According to Weedon, the group has been able to infiltrate email accounts at the CEO level.

Once they’ve gained access, the hackers may simply collect everything in the CEO’s inbox or take an attachment found there and plant malware that then spreads throughout the company, thereby exposing still more information. The difference here is that the hack relies on legitimate credentials to gain access, so it’s a much lighter touch with potentially much more information being compromised. If the hackers forgo malware, there aren’t necessarily any traces at all of the compromise.

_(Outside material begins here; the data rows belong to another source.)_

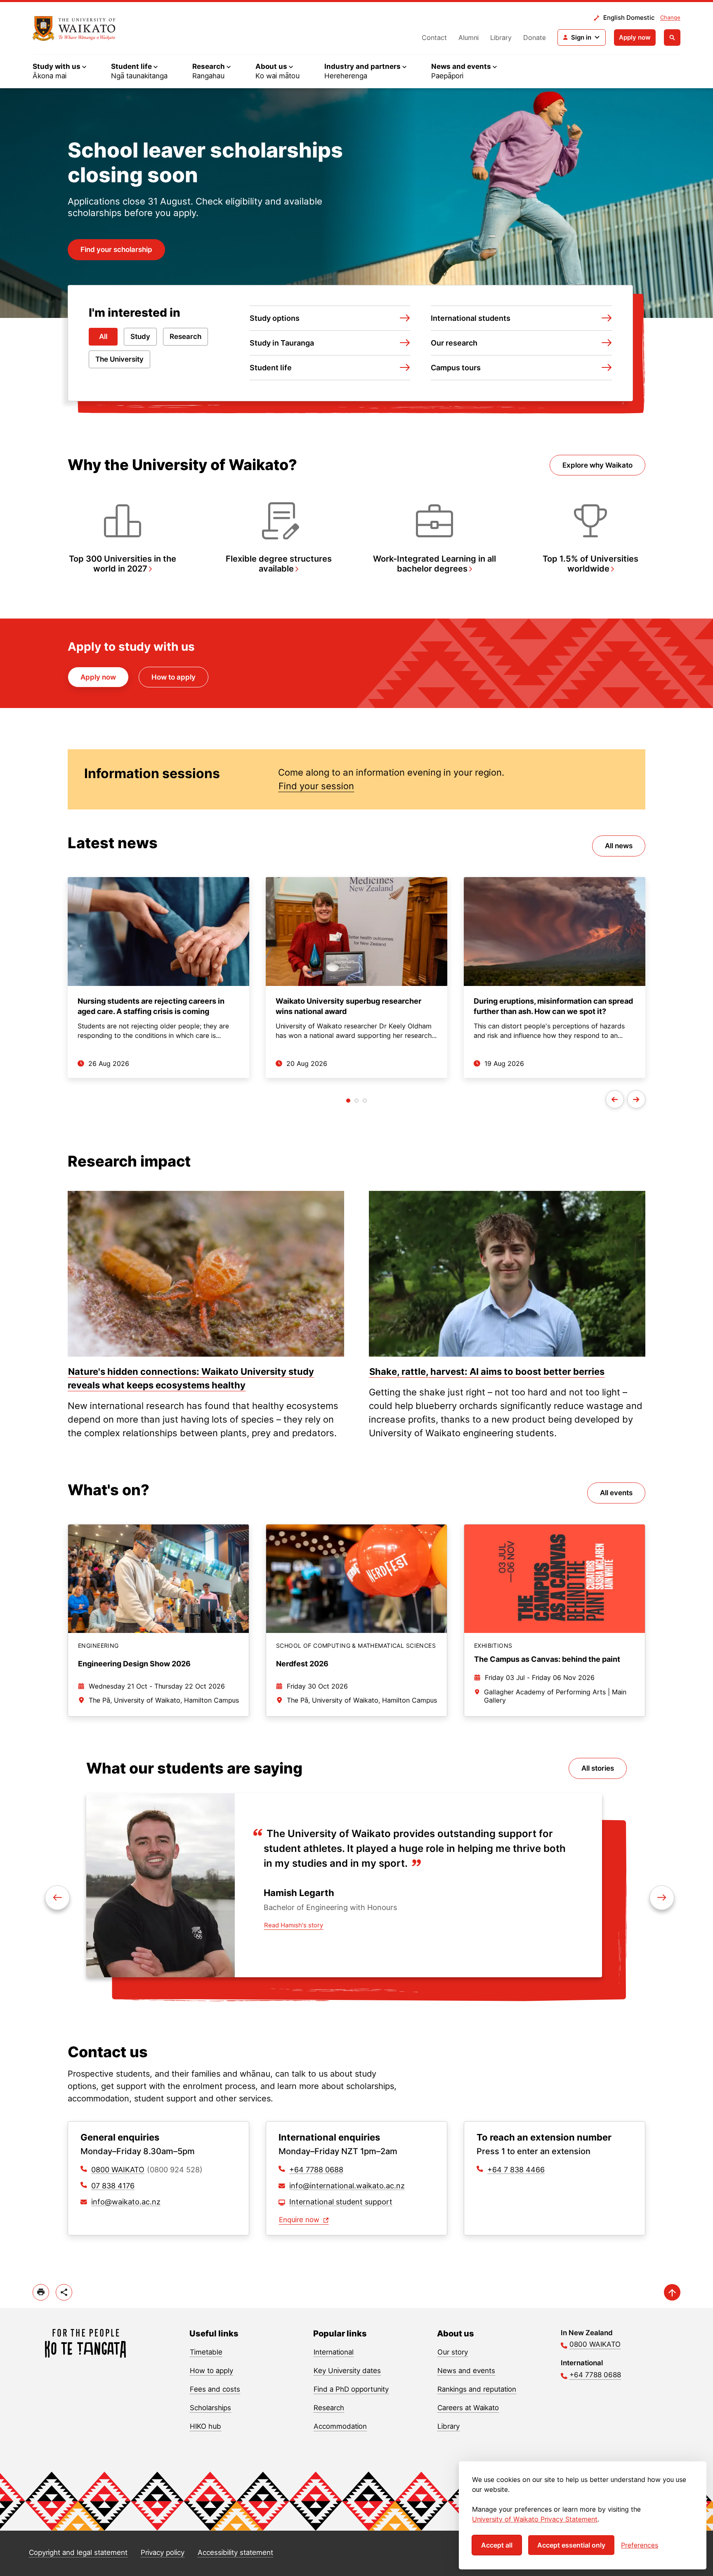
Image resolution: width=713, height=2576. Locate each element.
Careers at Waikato (468, 2408)
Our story (452, 2352)
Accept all (496, 2545)
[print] (41, 2292)
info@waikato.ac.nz (126, 2201)
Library (501, 37)
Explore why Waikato (597, 465)
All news (619, 846)
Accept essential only (571, 2545)
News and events (466, 2371)
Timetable (206, 2352)
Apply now (635, 37)
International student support (340, 2201)
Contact (434, 37)
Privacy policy (162, 2552)
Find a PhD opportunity (351, 2389)
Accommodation (340, 2426)
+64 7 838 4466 (516, 2169)
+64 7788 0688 (316, 2169)
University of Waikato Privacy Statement (534, 2519)
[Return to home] (85, 2343)
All (103, 336)
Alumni (468, 37)
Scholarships (210, 2408)
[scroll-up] (672, 2292)
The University (119, 359)
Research (185, 336)
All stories (597, 1768)
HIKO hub (205, 2426)
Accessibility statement (235, 2552)
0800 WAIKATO (117, 2169)
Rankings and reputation (476, 2389)
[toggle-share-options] (64, 2292)
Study (140, 336)
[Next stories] (636, 1099)
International (334, 2352)
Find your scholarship (116, 249)
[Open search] (672, 37)
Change (670, 17)
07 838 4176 (113, 2185)
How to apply (173, 677)
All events (616, 1493)
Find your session (316, 786)
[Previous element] (661, 1897)
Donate (534, 37)
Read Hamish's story (293, 1925)
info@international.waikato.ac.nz (347, 2185)
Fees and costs (215, 2389)
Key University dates (347, 2371)
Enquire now (300, 2220)
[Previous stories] (615, 1099)
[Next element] (57, 1897)
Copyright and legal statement (78, 2552)
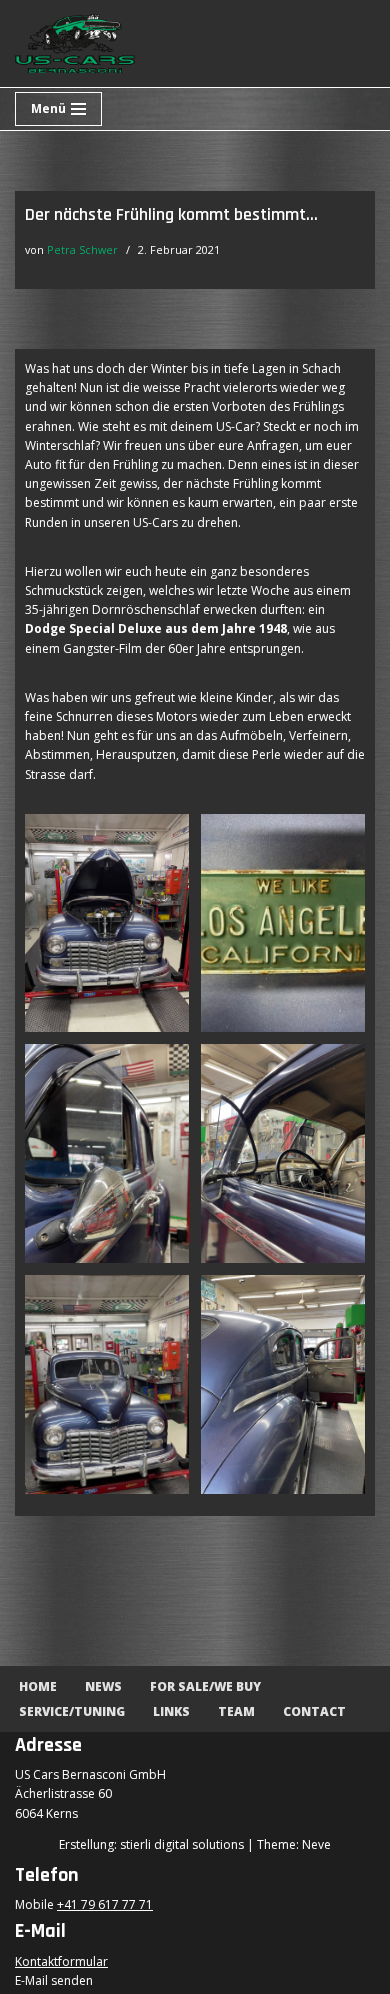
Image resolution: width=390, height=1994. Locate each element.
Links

The “old” way these breaches worked—one still very much practiced by Chinese and Russian groups—involved the use of general information, kinda-sorta knowledge of the target’s business and hit-or-miss English. Because there is often less specificity and more variables in these kinds of softer attacks, the dodge is easier to spot. It’s more likely to find a lower-level employee falling for it. In most cases, these targets don’t have the kind of access to information that can cause major damage. Having gained whatever access is possible through their mark, old-school hackers move laterally into the organization’s environment, whether by recording keystrokes to exploit privileged employee credentials or blasting a hole in the company firewall. They might as well be Bonnie and Clyde robbing a bank. The goal is to siphon off information that can be turned into an easy profit, but the process leaves traces.

What’s so worrisome about Fin4 is that the hackers can come and go—gaining access to everything and anything pertaining to your company—and you may never know it. For the numerous healthcare and biotech companies that they targeted, the only real-life consequence could be an advantageous trade that somehow anticipated the announcement of a new drug, or shorted a stock associated with a failed drug trial.

If you are the target of choice, you will have to be exceptionally well trained by a cutting-edge information security professional and completely tuned in to the subtleties of your workflow to avoid getting got. These fraudsters will have at their fingertips the kinds of information that only an insider should know, and the bait they dangle in front of you will be convincing.

While the art is very different, the basic mechanism is the same. Company-killing compromises require human error. While more common hacks rely on a weakest link that can be exploited, the more hackers evolve, the more we all must evolve with them.